In the 17th century a weakened Khmer state left the Mekong Delta poorly administered after repeated wars with Siam. Concurrently Vietnamese refugees fleeing the Trịnh–Nguyễn War in Vietnam migrated into the area. In 1623 Cambodian king Chey Chettha II (1618–1628) officially sanctioned the Vietnamese immigrants to operate a custom house at Prey Nokor, then a small fishing village. The settlement steadily grew, soon becoming a major regional port, attracting even more settlers.
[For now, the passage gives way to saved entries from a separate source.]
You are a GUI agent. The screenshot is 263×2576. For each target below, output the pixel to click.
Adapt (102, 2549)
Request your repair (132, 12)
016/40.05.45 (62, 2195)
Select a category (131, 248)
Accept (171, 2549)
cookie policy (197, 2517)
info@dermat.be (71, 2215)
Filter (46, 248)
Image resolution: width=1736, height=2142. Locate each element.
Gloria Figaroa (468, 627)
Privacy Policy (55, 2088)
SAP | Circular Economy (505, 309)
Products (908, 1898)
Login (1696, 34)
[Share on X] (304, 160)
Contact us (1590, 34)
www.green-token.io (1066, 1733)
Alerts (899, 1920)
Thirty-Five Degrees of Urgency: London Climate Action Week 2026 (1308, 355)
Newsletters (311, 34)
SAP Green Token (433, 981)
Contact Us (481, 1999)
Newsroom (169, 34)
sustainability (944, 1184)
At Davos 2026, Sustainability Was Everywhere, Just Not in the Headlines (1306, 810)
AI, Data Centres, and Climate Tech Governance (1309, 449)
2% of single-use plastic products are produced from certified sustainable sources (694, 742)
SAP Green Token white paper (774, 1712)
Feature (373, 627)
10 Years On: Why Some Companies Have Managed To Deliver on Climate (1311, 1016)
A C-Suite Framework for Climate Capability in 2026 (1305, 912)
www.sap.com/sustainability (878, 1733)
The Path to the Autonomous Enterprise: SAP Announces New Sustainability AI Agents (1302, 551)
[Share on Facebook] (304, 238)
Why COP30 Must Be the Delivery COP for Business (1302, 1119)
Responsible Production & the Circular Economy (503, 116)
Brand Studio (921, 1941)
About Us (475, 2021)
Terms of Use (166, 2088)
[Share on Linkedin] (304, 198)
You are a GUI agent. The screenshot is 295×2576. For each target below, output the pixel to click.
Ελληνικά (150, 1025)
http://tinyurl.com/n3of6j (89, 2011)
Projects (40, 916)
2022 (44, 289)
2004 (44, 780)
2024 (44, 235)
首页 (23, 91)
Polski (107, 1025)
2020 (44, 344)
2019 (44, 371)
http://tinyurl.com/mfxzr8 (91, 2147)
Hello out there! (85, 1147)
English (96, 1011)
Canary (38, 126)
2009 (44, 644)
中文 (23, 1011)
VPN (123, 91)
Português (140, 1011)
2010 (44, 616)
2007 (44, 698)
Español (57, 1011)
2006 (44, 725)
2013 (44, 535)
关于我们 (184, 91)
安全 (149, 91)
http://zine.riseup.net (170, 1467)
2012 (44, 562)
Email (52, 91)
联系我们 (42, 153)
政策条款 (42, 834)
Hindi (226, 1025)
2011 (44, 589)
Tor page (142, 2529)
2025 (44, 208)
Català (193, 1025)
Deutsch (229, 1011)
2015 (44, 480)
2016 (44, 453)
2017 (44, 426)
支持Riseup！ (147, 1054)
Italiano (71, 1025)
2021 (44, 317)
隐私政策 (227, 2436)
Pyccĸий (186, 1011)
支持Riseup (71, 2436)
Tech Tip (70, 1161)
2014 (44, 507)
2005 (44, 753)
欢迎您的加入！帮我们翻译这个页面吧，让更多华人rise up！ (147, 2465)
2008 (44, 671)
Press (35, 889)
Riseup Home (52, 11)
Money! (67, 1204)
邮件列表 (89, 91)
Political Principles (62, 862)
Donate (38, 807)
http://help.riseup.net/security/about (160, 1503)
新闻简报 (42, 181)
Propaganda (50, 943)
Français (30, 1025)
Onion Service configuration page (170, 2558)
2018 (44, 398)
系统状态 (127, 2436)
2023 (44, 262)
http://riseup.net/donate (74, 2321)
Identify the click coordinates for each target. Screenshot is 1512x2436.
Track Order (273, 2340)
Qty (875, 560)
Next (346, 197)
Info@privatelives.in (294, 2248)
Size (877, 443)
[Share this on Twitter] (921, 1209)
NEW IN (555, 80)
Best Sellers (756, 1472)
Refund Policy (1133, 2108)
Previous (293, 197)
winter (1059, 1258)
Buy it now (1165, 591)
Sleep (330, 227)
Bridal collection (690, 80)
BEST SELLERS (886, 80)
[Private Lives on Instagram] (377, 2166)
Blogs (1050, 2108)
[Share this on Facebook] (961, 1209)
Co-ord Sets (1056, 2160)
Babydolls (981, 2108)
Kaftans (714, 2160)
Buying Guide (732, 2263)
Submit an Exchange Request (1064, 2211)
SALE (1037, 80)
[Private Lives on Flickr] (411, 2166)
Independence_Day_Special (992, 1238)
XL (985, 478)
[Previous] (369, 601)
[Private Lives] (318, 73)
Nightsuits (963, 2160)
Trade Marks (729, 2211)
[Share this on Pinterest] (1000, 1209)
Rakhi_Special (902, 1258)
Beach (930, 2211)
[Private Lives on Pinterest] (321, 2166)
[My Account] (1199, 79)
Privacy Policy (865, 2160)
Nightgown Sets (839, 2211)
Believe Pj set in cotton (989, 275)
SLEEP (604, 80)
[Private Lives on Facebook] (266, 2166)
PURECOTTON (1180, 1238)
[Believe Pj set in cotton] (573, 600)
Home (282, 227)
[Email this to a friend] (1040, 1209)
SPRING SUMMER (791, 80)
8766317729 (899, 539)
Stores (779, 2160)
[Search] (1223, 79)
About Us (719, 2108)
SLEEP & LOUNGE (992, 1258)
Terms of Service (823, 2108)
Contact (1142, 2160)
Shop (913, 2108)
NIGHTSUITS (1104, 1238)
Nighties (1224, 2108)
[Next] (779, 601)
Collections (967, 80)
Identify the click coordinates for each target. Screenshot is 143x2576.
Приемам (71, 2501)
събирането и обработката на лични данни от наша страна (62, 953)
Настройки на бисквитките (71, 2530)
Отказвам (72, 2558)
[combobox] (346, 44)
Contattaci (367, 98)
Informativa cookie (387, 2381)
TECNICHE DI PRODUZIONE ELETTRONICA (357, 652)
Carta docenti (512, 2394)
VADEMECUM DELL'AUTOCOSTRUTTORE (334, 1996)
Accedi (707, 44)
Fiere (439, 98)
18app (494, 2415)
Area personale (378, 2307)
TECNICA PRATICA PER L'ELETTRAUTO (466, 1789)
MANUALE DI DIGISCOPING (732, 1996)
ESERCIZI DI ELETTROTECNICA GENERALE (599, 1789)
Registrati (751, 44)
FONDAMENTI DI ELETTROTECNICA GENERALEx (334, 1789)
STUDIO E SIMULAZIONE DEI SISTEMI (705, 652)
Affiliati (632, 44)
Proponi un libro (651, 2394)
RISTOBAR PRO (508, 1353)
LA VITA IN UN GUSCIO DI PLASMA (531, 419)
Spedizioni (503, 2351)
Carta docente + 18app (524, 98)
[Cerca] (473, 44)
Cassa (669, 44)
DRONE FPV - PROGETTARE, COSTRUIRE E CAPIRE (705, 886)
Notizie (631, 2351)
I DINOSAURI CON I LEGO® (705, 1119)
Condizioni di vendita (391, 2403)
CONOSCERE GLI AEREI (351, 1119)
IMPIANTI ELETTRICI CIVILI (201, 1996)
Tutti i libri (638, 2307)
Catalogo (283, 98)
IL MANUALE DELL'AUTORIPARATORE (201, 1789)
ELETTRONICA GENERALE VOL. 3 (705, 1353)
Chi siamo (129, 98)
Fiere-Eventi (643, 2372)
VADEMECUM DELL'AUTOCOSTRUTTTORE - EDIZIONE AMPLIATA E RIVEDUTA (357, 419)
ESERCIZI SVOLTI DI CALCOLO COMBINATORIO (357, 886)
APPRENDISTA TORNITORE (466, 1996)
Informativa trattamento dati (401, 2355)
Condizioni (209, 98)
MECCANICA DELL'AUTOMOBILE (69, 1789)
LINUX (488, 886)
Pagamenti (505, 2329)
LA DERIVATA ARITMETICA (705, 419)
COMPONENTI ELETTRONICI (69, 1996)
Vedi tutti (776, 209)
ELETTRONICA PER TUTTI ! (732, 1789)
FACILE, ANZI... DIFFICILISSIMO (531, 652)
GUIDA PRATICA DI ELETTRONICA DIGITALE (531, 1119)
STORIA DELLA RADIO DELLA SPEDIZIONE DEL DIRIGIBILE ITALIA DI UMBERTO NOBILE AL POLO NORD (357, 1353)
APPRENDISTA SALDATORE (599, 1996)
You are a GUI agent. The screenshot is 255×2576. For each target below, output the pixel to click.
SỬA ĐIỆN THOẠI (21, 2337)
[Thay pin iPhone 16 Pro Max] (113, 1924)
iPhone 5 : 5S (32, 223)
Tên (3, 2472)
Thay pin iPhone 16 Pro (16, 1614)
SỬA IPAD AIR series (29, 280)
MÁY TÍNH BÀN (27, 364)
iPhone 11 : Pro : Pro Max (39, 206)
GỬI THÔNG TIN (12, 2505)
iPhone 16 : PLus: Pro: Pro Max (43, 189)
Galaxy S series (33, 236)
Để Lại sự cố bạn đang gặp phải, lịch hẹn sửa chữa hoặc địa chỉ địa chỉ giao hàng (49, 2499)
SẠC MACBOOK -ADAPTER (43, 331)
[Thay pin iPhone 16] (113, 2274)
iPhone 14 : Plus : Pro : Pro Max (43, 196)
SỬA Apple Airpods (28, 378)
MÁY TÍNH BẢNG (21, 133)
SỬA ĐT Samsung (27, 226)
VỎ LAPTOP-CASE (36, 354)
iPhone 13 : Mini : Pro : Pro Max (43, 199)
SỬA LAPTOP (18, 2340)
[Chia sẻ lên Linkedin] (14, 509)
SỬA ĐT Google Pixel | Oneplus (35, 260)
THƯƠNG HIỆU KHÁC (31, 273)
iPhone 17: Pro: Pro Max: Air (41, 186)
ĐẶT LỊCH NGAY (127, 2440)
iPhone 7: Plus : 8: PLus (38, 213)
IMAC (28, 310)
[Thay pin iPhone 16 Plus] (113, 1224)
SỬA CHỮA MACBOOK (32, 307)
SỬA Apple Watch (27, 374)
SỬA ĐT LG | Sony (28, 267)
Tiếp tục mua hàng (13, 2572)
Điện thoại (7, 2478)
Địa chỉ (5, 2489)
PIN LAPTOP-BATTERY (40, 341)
In 1698 the Nguyễn Lords of Huế commissioned Nguyễn Hữu Cảnh, a Vietnamese noble, to organize the territory along Vietnamese administrative lines, thus de facto detaching it from the Kingdom of Cambodia and incorporating it into Vietnam.

With the loss of the port of Prey Nokor, then renamed Saigon, Cambodia's control of the area grew increasingly tenuous while increasing waves of Vietnamese settlers to the Delta isolated the Khmer of the Mekong Delta from the Cambodian kingdom. By 1757 the Vietnamese had absorbed the provinces of Psar Dèk (renamed Sa Đéc in Vietnamese) on the Mekong itself, and Moat Chrouk (Vietnamized to Châu Đốc) on the Bassac River.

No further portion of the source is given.